Requirements —
Convert everything from the start of the items down to the line containing "(x=602, y=25)" into a two-column CSV with the headers "prompt" and "answer", one row per item. Put each field in double quotes, replace any line breaks with spaces, and leave out the pictures.

Task input —
* START *
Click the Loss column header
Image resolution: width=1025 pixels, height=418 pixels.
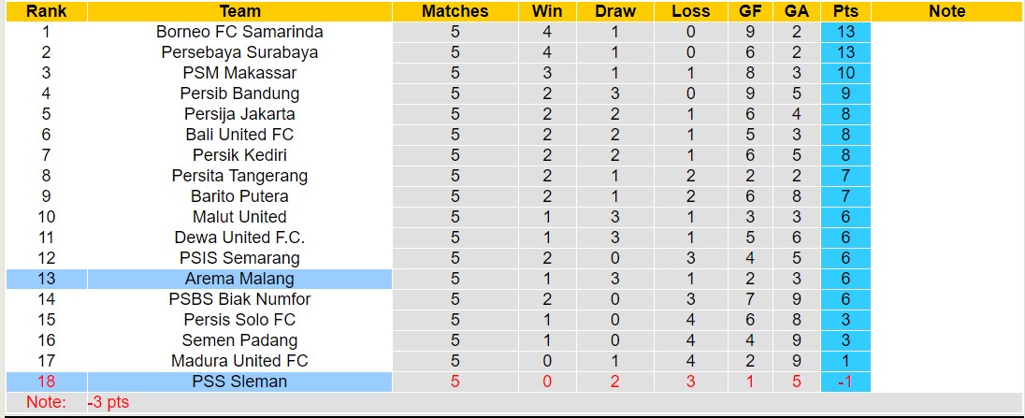click(x=690, y=11)
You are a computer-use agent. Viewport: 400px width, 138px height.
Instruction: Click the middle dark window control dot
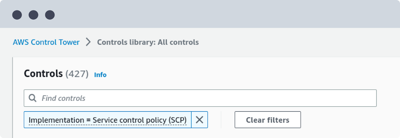coord(34,15)
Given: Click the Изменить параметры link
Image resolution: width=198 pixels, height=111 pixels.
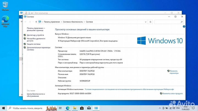Looking at the screenshot, I should click(x=174, y=72).
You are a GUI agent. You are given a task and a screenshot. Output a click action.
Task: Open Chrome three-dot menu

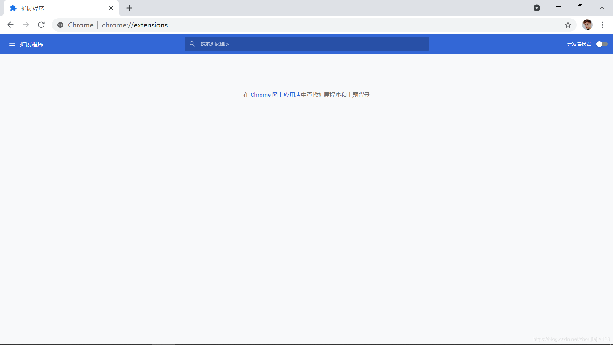(x=602, y=25)
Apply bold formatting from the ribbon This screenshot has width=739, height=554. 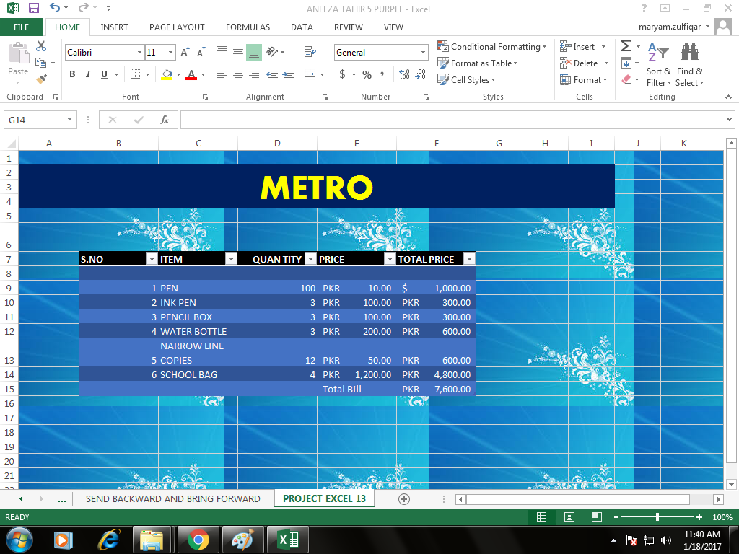point(71,74)
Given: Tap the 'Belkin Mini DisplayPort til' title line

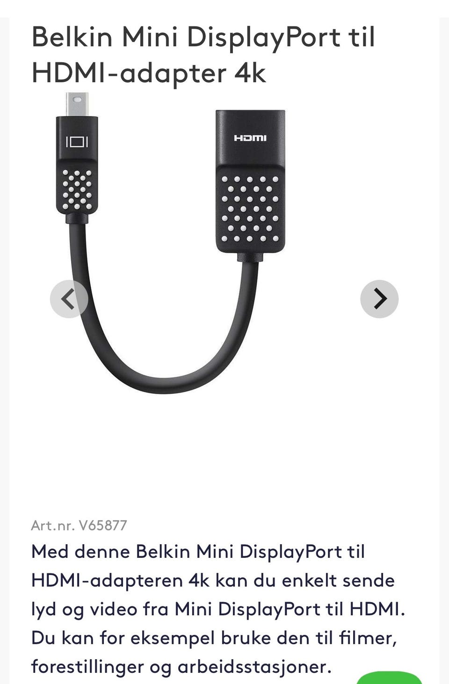Looking at the screenshot, I should pos(203,36).
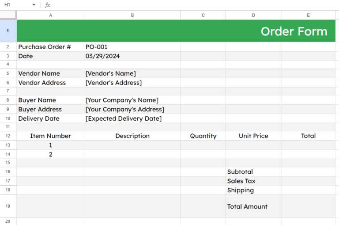Click the Name Box showing H1
339x225 pixels.
(15, 5)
* END *
Solution —
prompt,answer
"Click the Loss column header Image resolution: width=1025 pixels, height=418 pixels.","click(x=690, y=11)"
"You are a computer-use agent. Viewport: 400px width, 138px height. Instruction: Click the middle dark window control dot","coord(34,15)"
"Given: Click the Изменить параметры link Image resolution: width=198 pixels, height=111 pixels.","Looking at the screenshot, I should click(x=174, y=72)."
"You are a GUI agent. You are given a task and a screenshot. Output a click action. Task: Open Chrome three-dot menu","(x=602, y=25)"